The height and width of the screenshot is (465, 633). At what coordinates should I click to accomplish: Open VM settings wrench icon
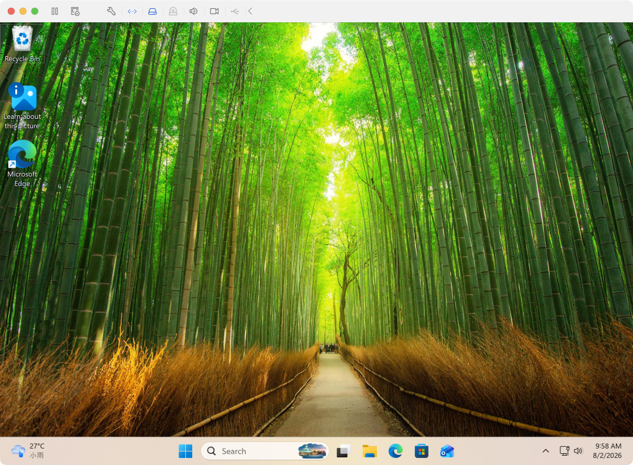tap(111, 11)
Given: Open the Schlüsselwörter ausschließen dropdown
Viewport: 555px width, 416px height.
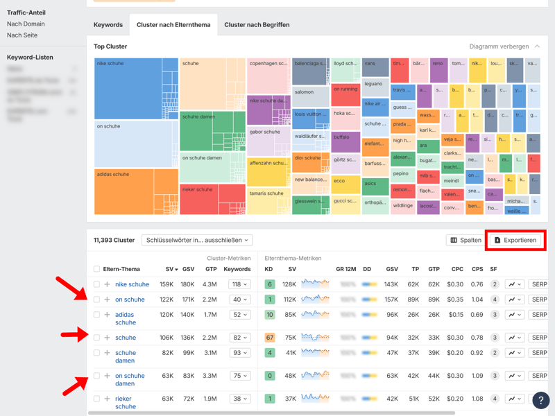Looking at the screenshot, I should tap(197, 240).
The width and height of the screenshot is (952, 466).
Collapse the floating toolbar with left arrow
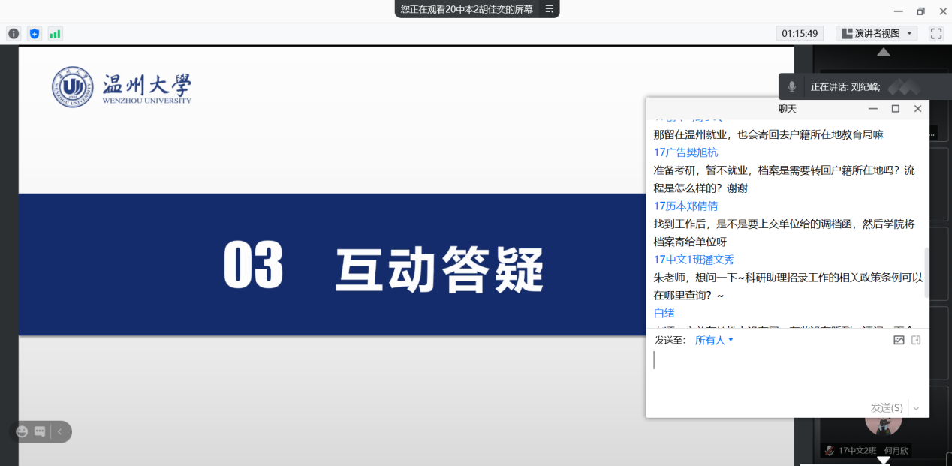click(60, 431)
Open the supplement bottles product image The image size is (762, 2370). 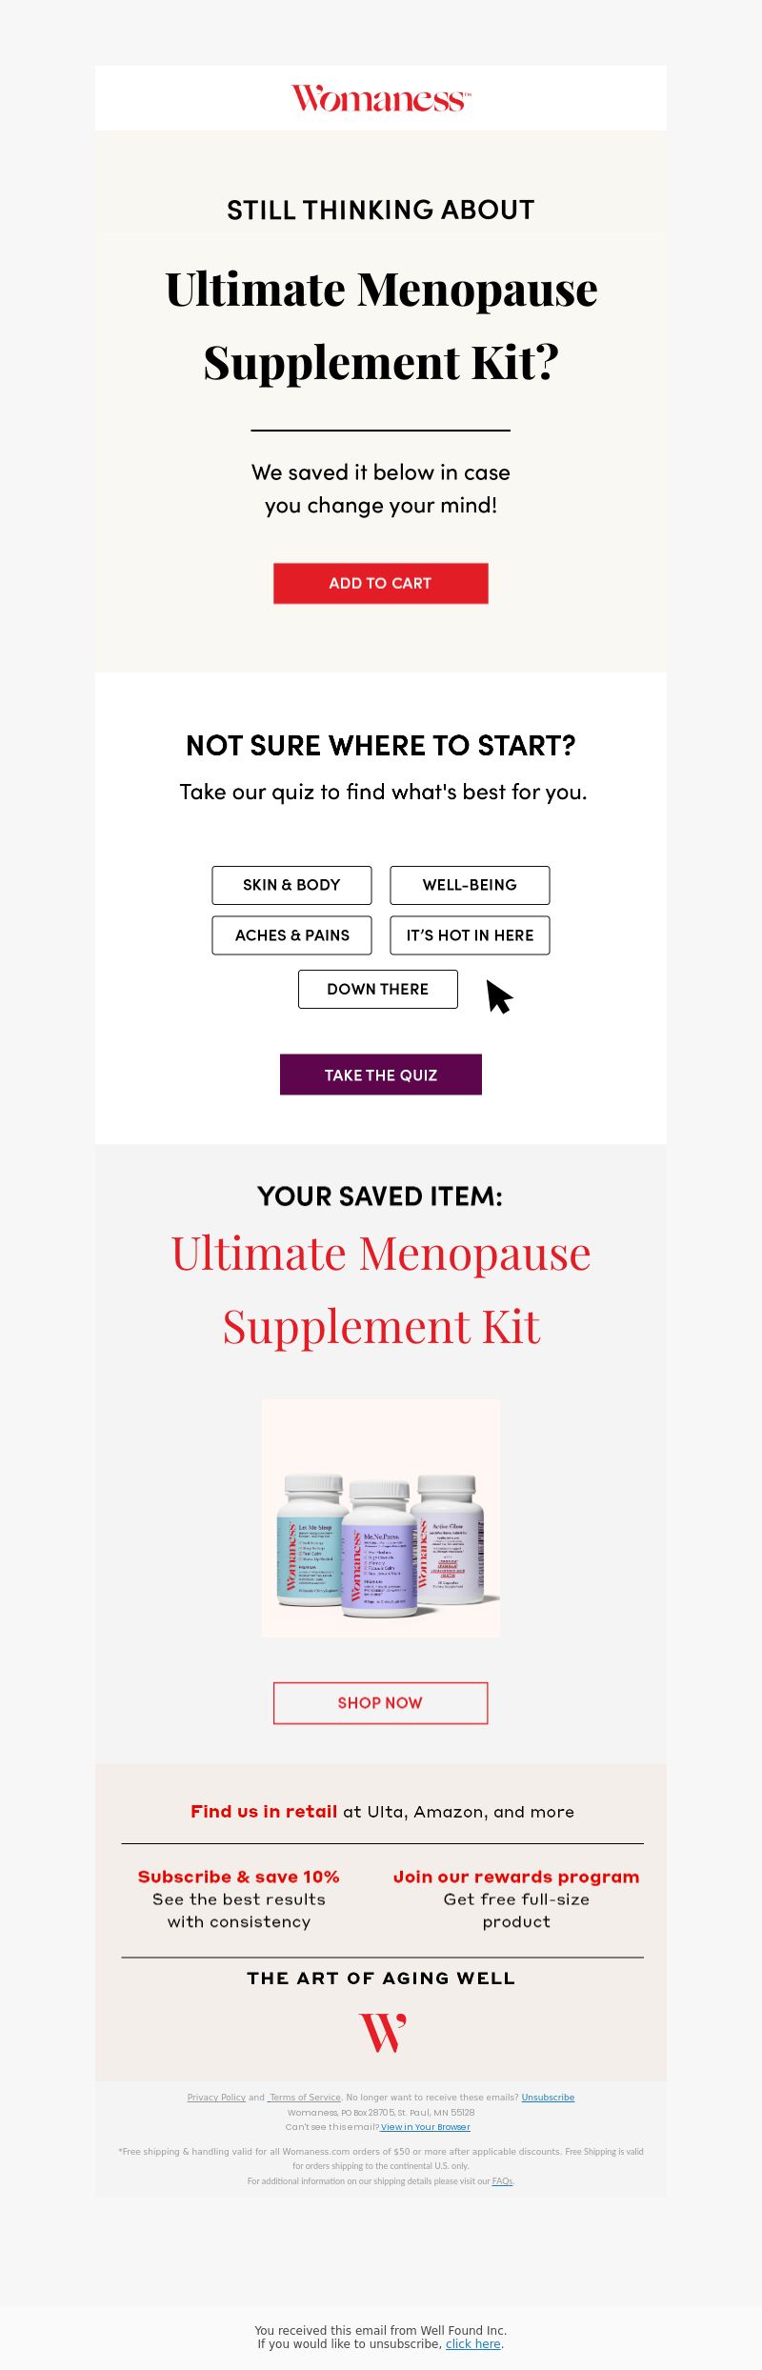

━━━

Write out every one of the entries above word for word, leaving out the pictures.

The height and width of the screenshot is (465, 633). At what coordinates should I click to accomplish: Open VM settings wrench icon
tap(111, 11)
Given: Open the Schlüsselwörter ausschließen dropdown
Viewport: 555px width, 416px height.
Looking at the screenshot, I should tap(197, 240).
The width and height of the screenshot is (952, 466).
Collapse the floating toolbar with left arrow
click(60, 431)
Open the supplement bottles product image The image size is (762, 2370). 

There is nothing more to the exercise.